Рассаживаются по известной иерархии: князь Багратион, граф Ростов, князья Долгорукий и Вяземский и далее по важности. Николай оказывается по правую руку от Долохова и по левую от пышноусого, раскрасневшегося ротмистра.
Запускается разговор о геройствах Багратиона, звенят бокалы в его честь и трижды громогласное «Ура!». Где-то упоминается погибший Болконский, что заставляет встрепенуться печального графа Безухова, сидящего напротив них. Ростов в поисках душевного равновесия вызывает в памяти молодого сияющего императора, но с досадой обнаруживает, что более не испытывает к нему прежнего восторга и нежности. Томимый разочарованием, он безразлично разглядывает хор, вытянувшийся вдоль стены, напудренных лакеев в каменных стойках, замечает в полумраке дальнего угла цыганок во главе с Ильюшкой-цыганом. Все они ждут распоряжений.

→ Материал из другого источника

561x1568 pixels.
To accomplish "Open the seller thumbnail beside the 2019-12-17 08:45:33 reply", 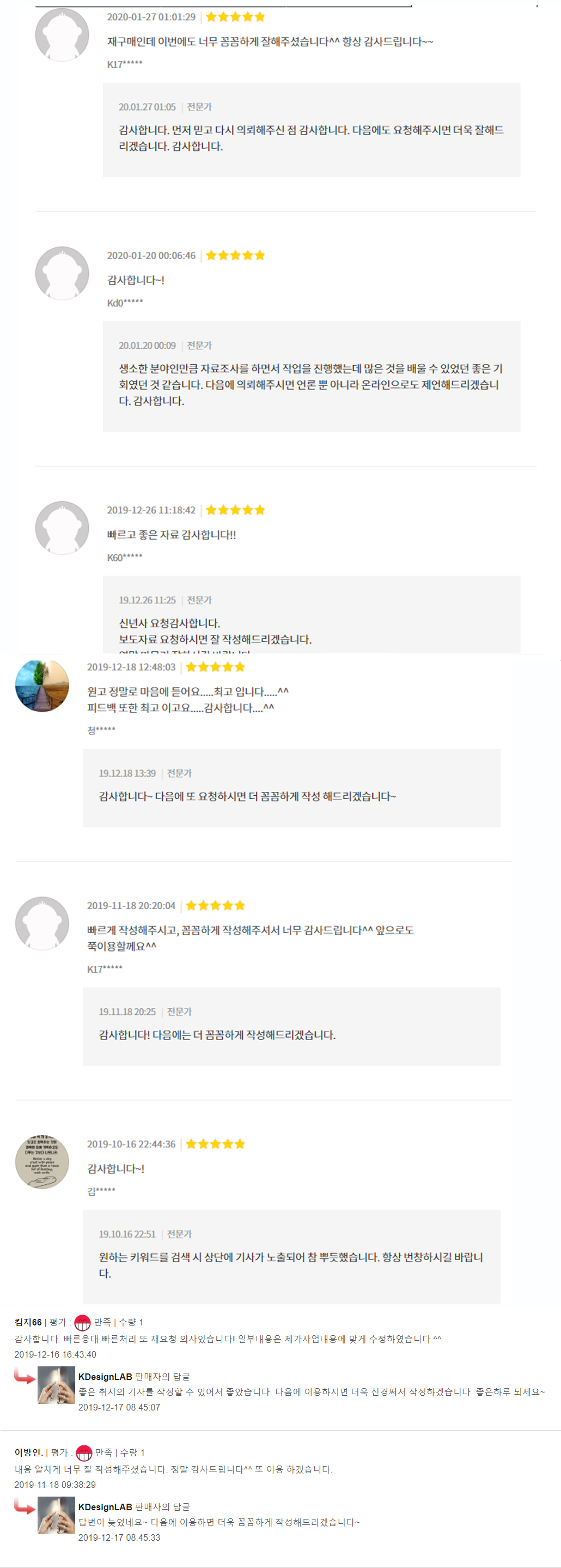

Николай занимает руки и рот рыбой, чтобы не поддаться назойливому желанию обратиться к Долохову, завладеть его вниманием и сделать всё, чтобы он его заметил. Несмотря на пугающее отторжение, тот всё же занимает его мысли, вытесняя тревожность и мрачные мысли, неизменно тасовавшиеся в голове подобно меченым картам. Но долго не выдерживает: всё происходит прежде, чем он успевает себя удержать.
— Денисов сказал, что ты снова офицер. Почему? Неужели, был разжалован? — чтобы завязать беседу, он вспоминает разговор, случившийся при знакомстве.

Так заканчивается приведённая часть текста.